The health network acquired the Easton hospital on July 1, 2020, and in February the campus posted its first positive operating margin in years. Admissions are up by 23% since the acquisition, and emergency room visits were 30% higher than planned in the first year.
Looking ahead, St. Luke’s plans to open a 16-bed in-patient adolescent behavior health unit at the campus this fall. The network also plans to establish an orthopedic center with four orthopedic surgeons, and a cardiovascular center with noninvasive cardiovascular testing
“We’ve had a lot of opportunities and we have a lot of access to care, but the patients in the Easton community have needed to travel either to our Anderson or to our Warren campuses,” said Devang Dave, Easton Campus Medical Director, Cardiology. “Hopefully by expanding services here, it will bring the same level of high-quality care closer to home.”

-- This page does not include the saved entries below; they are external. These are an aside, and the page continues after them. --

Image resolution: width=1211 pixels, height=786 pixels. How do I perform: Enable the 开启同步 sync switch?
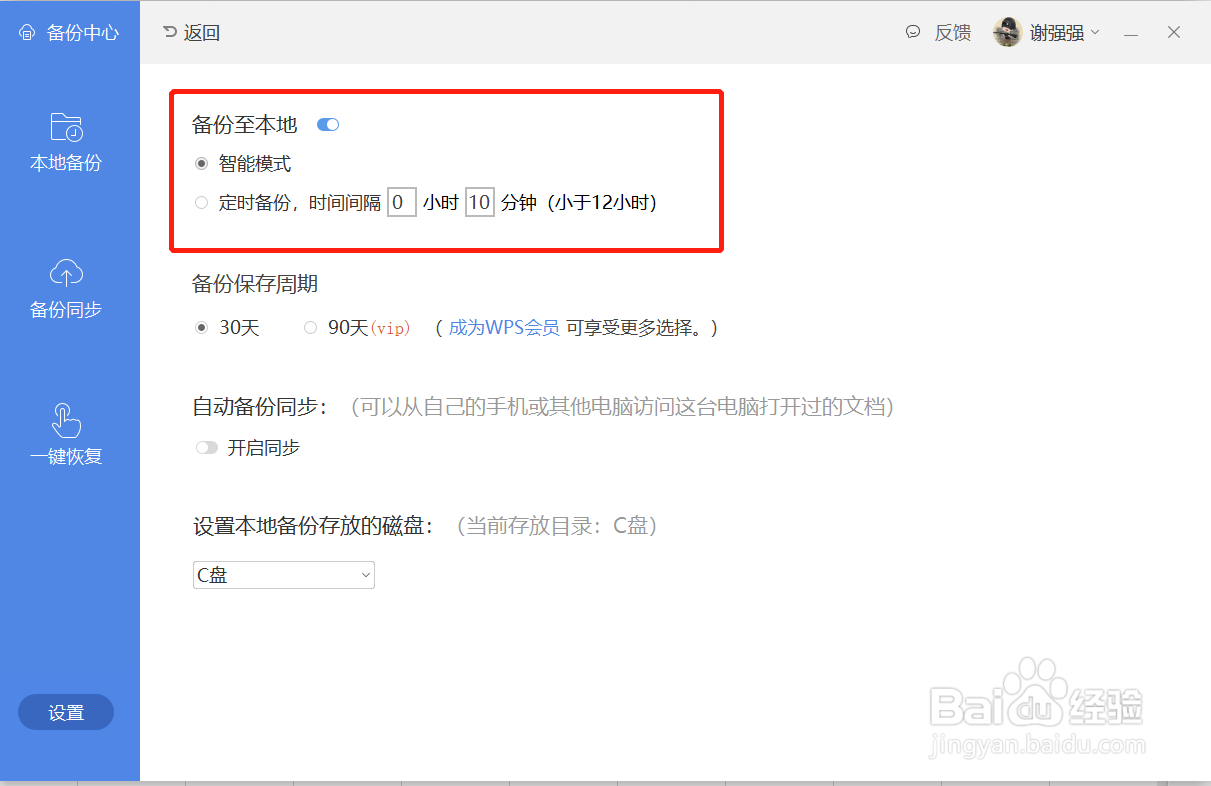click(206, 447)
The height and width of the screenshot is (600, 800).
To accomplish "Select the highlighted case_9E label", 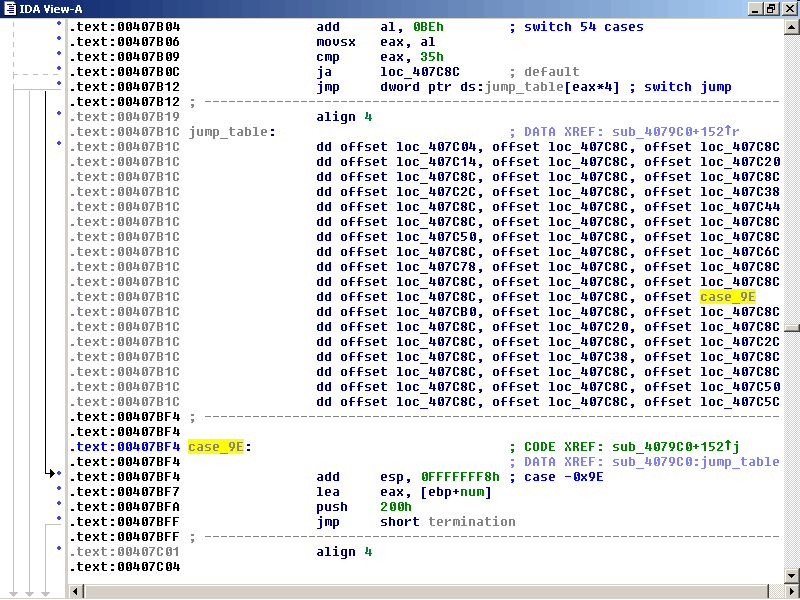I will 215,447.
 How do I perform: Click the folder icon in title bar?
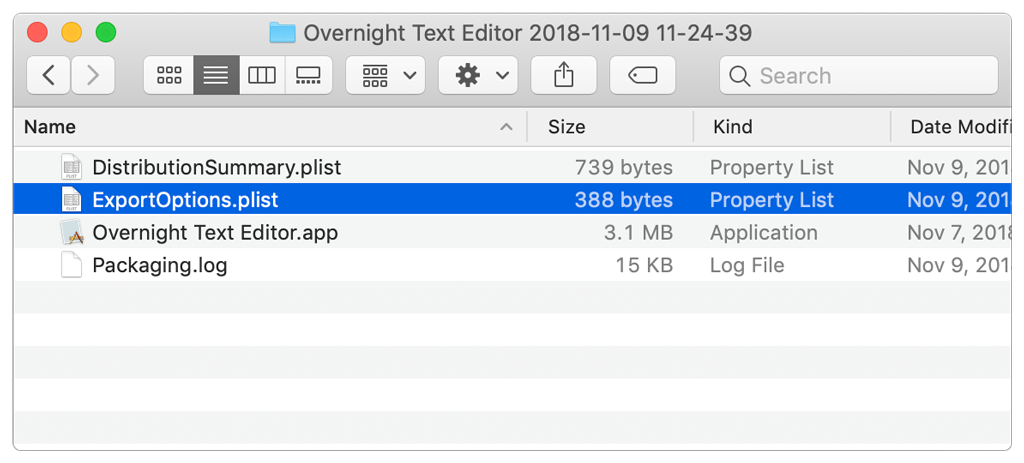tap(282, 33)
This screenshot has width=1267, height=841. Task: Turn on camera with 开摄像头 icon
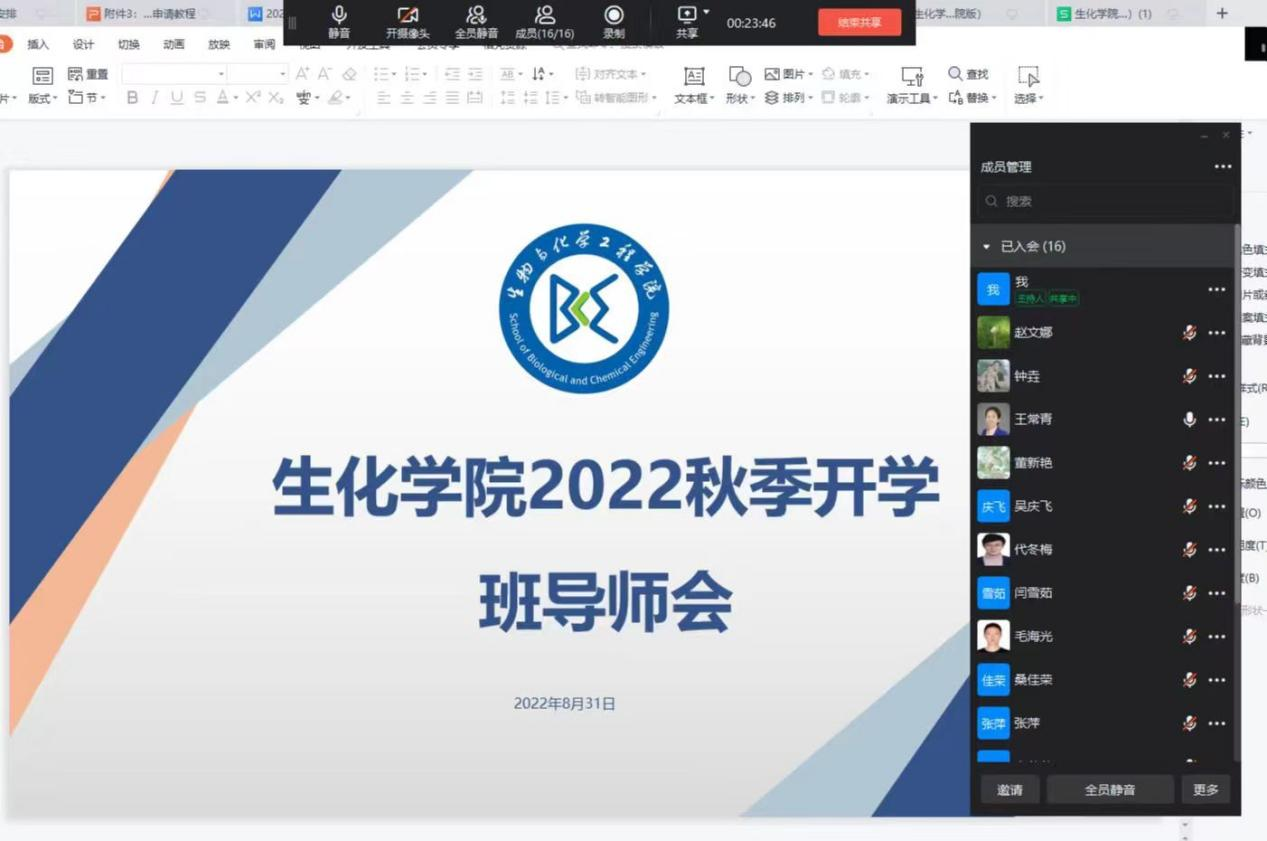[x=407, y=15]
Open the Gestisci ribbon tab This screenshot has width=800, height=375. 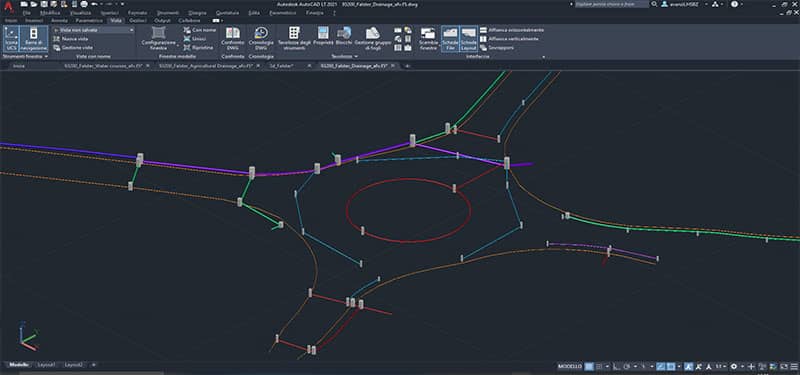[x=138, y=20]
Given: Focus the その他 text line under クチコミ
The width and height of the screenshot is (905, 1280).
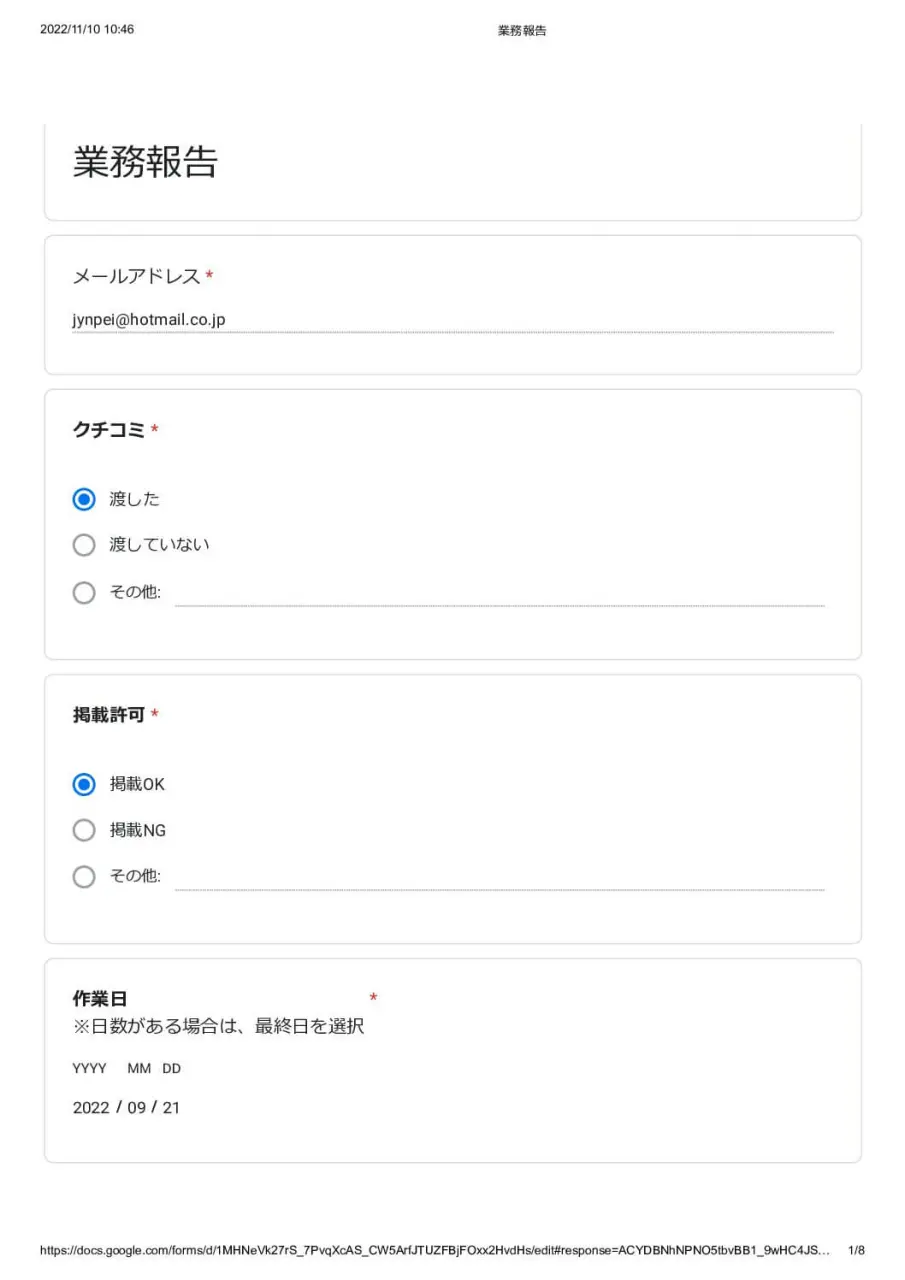Looking at the screenshot, I should tap(499, 594).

Patient waiting areas and other public spaces will be given facelifts, and additional growth at the emergency department is planned for between now and the end of 2022, Grass said.
Joseph Faccio, Easton’s medical staff president and director of emergency medicine, said it is exciting to be part of developing programs that are so essential and aligned with the needs of both the community and St. Luke’s University Health Network.
“Easton is rapidly overcoming the challenges it had faced for many years and, since the acquisition, patients, physicians and staff express optimism about the future direction of the Easton Campus,” Faccio said.
Grass said doctors, nurses, and other employees are more enthusiastic about the state of the Easton campus than they have been in years.
“They are thrilled to be part of the early success of the hospital, and they want to be here to help lead the hospital into a bright new future,” she said.
Since January, several operating rooms and gastrointestinal procedural rooms were modernized and reopened, while vascular surgery, interventional radiology and pulmonary testing programs were returned. Diagnostic services were also reopened at the hospital.
Additionally, a physician group that specializes in gastrointestinal medicine joined St. Luke’s and now is performing colonoscopies and other interventions in the new procedure rooms, Grass said.
“As soon as the community saw the St. Luke’s star on the hospital, they started to return for their care,” she said. “They have confidence in St. Luke’s to provide high-quality care and are excited at the prospects of St. Luke’s investing in the future of the hospital.”
In response to critical needs in the community during the pandemic, St. Luke’s launched a monoclonal antibody clinic at the Easton hospital to treat COVID-10 patients, providing this solution for more than 1,500 patients.
A new molecular laboratory that provides rapid COVID-19 test results in as little as 24 hours was also opened this year, Grass said.
“The purchase of Easton Hospital by St. Luke’s University Health Network has proven to be a real positive for our community,” Easton Mayor Sal Panto Jr. said. “St. Luke’s has a real vision for this facility and the entire community will benefit from the healthcare services they provide.”